Here's what Jesus said, Luke 6:38, "Give, and it will be given to you. For by the measure you use, it will be measured back to you". That's Jesus's words. In fact, the apostle Paul affirms this in 2 Corinthians chapter 9. He said, "Whoever sows generously will reap generously". The third point that I wanna share with you this morning is this: No matter how long it takes, no matter how long is the delay, no matter how many crop failures you may get along the way, "If you keep on sowing consistently, in due season, you will get a harvest".
So let me ask you, have you prayed for something for so long, and you haven't received yet an answer? Keep on planting. Keep on praying. Keep on sowing. Keep on interceding. In due season, in due season, say that with me: "In..." Have you been faithful to the Lord and faithfully giving of yourself, but you have not seen the abundant harvest yet? Don't give up. Don't you dare give up. Keep on planting. Keep on praying because the harvest is coming. It's a matter of time. Just as in sowing and reaping, in Jacob's case, it worked in the negative.
In the Churchill family's case, it worked for the positive. Beloved, listen to me, sowing and reaping can go either way. It's neutral.
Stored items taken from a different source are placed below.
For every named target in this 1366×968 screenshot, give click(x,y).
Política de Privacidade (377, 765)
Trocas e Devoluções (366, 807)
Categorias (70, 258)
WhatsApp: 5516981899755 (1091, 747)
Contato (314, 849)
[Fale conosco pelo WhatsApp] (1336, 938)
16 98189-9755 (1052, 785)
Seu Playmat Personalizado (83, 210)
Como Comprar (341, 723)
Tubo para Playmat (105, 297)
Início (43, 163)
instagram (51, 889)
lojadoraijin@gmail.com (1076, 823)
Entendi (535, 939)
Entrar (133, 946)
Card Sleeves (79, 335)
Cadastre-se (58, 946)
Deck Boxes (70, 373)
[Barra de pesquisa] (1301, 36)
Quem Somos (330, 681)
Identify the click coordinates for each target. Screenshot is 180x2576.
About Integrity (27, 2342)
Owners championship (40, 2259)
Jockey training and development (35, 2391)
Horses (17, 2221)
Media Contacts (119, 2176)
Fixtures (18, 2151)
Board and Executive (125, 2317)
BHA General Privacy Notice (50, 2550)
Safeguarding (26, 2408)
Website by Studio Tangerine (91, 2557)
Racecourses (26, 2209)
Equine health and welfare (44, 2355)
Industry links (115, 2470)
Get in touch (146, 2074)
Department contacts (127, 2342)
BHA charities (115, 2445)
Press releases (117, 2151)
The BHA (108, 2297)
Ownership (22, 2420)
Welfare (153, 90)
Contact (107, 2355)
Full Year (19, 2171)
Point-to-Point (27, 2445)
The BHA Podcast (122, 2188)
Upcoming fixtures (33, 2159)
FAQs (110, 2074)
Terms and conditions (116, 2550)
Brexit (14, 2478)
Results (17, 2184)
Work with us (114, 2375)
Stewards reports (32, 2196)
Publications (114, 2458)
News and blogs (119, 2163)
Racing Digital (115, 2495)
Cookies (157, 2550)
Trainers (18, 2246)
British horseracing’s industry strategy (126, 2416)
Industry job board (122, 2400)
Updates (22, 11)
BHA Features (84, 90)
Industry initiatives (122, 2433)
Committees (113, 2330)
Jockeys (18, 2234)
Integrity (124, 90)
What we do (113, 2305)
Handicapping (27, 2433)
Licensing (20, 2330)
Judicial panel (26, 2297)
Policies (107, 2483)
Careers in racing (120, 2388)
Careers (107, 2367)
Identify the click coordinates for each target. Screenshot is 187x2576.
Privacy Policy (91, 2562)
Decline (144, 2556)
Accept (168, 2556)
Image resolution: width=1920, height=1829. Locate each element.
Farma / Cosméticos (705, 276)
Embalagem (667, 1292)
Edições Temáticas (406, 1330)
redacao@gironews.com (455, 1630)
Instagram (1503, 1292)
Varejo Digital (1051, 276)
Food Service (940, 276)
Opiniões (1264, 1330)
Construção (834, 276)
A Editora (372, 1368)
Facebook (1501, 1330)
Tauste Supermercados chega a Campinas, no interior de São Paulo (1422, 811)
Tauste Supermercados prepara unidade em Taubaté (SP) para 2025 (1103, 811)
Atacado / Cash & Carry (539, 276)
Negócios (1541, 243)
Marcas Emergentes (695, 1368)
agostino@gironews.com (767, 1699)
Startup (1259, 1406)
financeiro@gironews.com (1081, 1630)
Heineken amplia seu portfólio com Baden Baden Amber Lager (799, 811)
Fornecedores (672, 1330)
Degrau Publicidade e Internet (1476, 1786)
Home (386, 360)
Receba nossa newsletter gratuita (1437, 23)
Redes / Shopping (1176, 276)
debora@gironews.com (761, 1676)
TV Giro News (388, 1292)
It goes both ways. Well, someone here might say, "Well, you know, I have some scars, and they're keeping me from sowing good seeds". Let me tell you this: The grace of God will overrule. The grace of God will overrule. The very fact that God has overruled in Jacob's case will overrule in your case. Don't let the scars keep you from reaching for the stars.
This is not a cliché. It is an absolute truth. Claim the overruling power of the grace of God. Don't ever forget that the overruling grace of God can write his straight purpose with a crooked pencil, that his grace can take a twisted instrument and use it powerfully. God's grace is more powerful than all of your past scars. God's grace can polish the roughest of diamond. God's grace can call the unworthy. God's grace can love the unlovable. God's grace uses the unusable. God's grace can make the dullest of gold to shine. God's grace is more than amazing.